Manufacturing and deployment practicality

  • Onboard continuous glass‑coating and quenching is criticized: rapid cooling induces large internal stresses, and annealing in a moving ship environment may be unrealistic.
  • Questions about extrusion rate, cable weight versus ship capacity, and whether simply using much thicker plastic insulation and bigger cable‑laying ships is cheaper and more robust.

Repairability, security, and reliability

  • Subsea cables already fail regularly from anchors and fishing; a brittle, unpatchable glass dielectric at planetary scale is seen as extremely fragile and attractive for sabotage.
  • Some repair schemes (pre‑weakened sections, spare cable loops, epoxy joints) are floated but judged comparable in cost to just laying redundant conventional cables.

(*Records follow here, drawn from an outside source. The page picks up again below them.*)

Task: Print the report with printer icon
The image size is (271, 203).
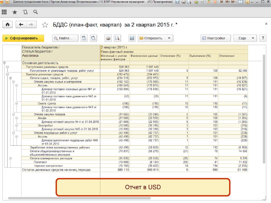Action: [x=108, y=38]
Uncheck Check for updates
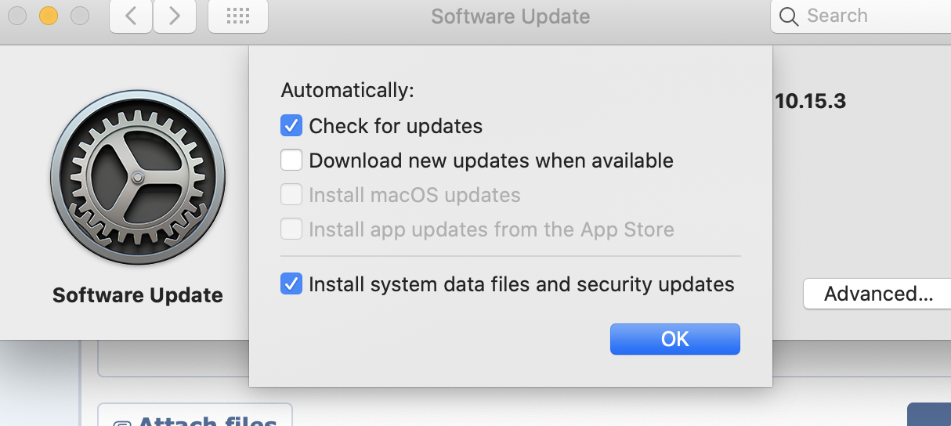 (291, 125)
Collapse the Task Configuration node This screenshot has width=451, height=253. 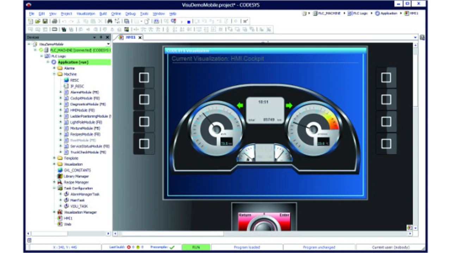pyautogui.click(x=54, y=188)
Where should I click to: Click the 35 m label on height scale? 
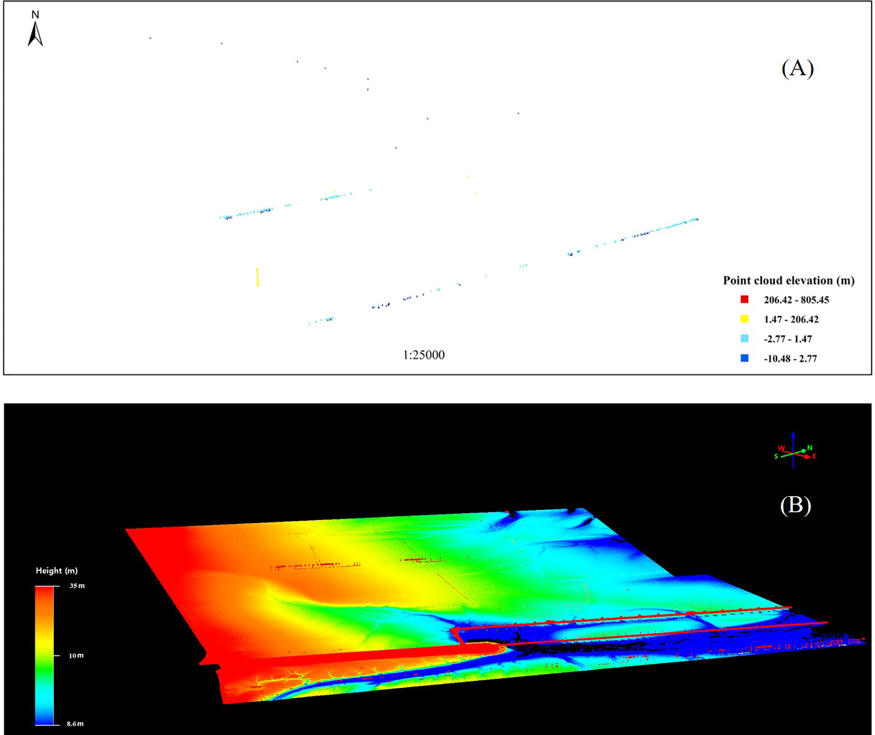77,586
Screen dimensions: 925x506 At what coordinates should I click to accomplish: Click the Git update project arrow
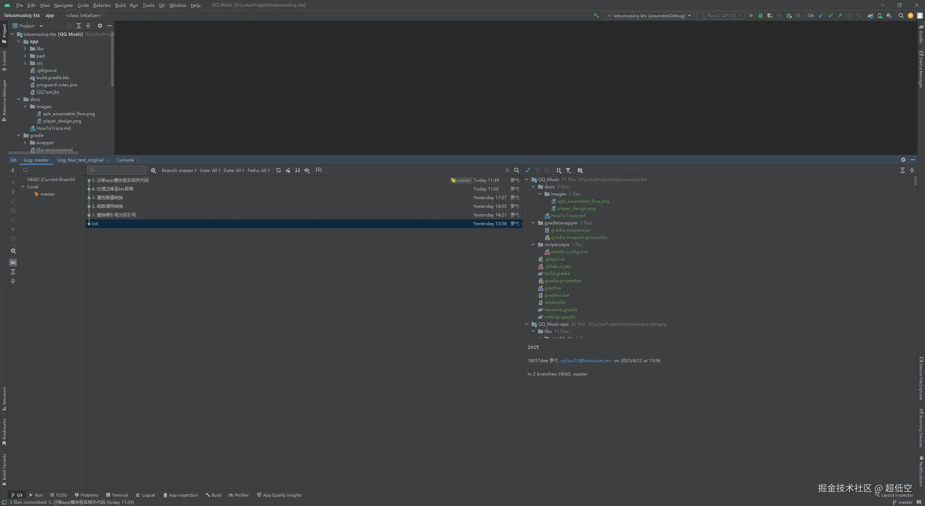pyautogui.click(x=821, y=16)
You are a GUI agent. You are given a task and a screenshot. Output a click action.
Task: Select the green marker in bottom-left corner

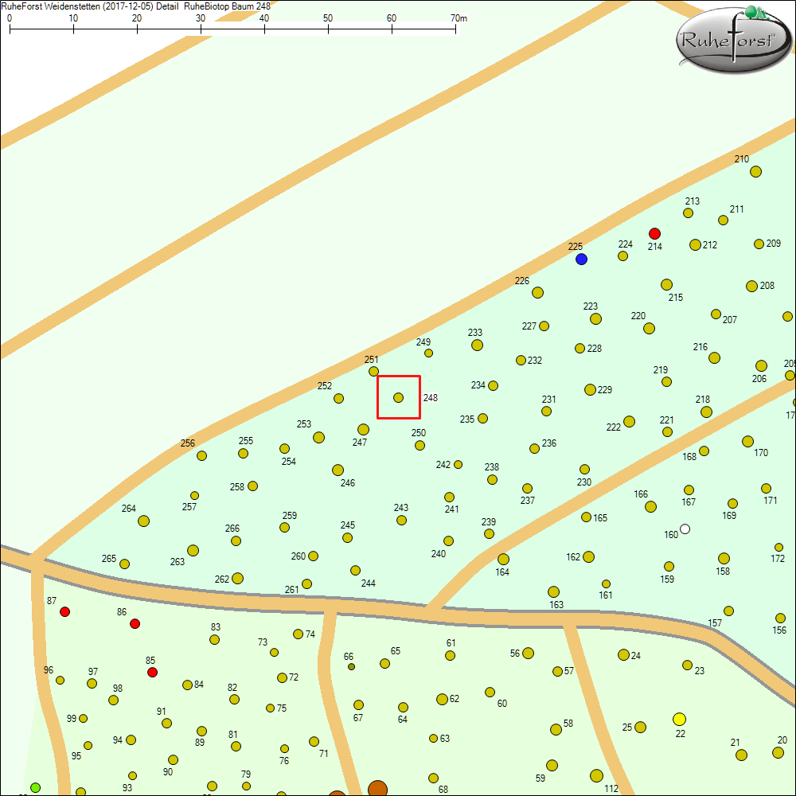coord(34,786)
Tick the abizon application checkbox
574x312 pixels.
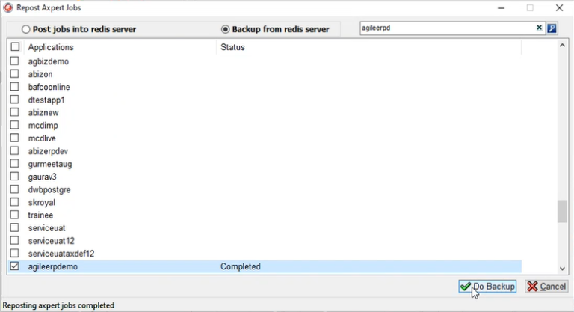click(15, 74)
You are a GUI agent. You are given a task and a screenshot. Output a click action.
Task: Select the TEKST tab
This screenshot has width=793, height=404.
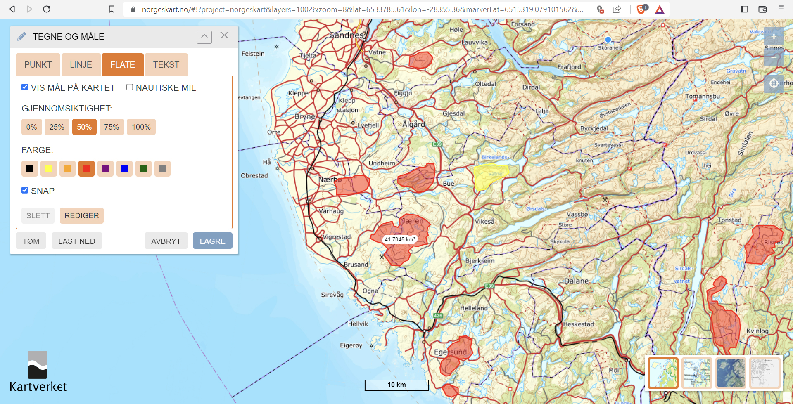[x=166, y=65]

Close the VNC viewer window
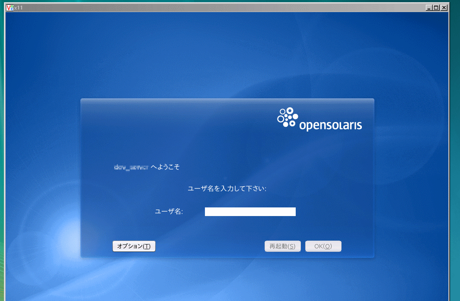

Use cases, economics, and alternatives

  • Disagreement on “need”: some claim only a few geographies (e.g. large east‑west imbalances) justify extreme long‑distance transmission; others say the US and Europe already underbuild transmission.
  • Advocates see cheap HVDC plus renewables and storage as potentially undercutting nuclear; others argue nuclear and more localized grids are more realistic.
  • Political feasibility and international cooperation are viewed as at least as hard as the engineering.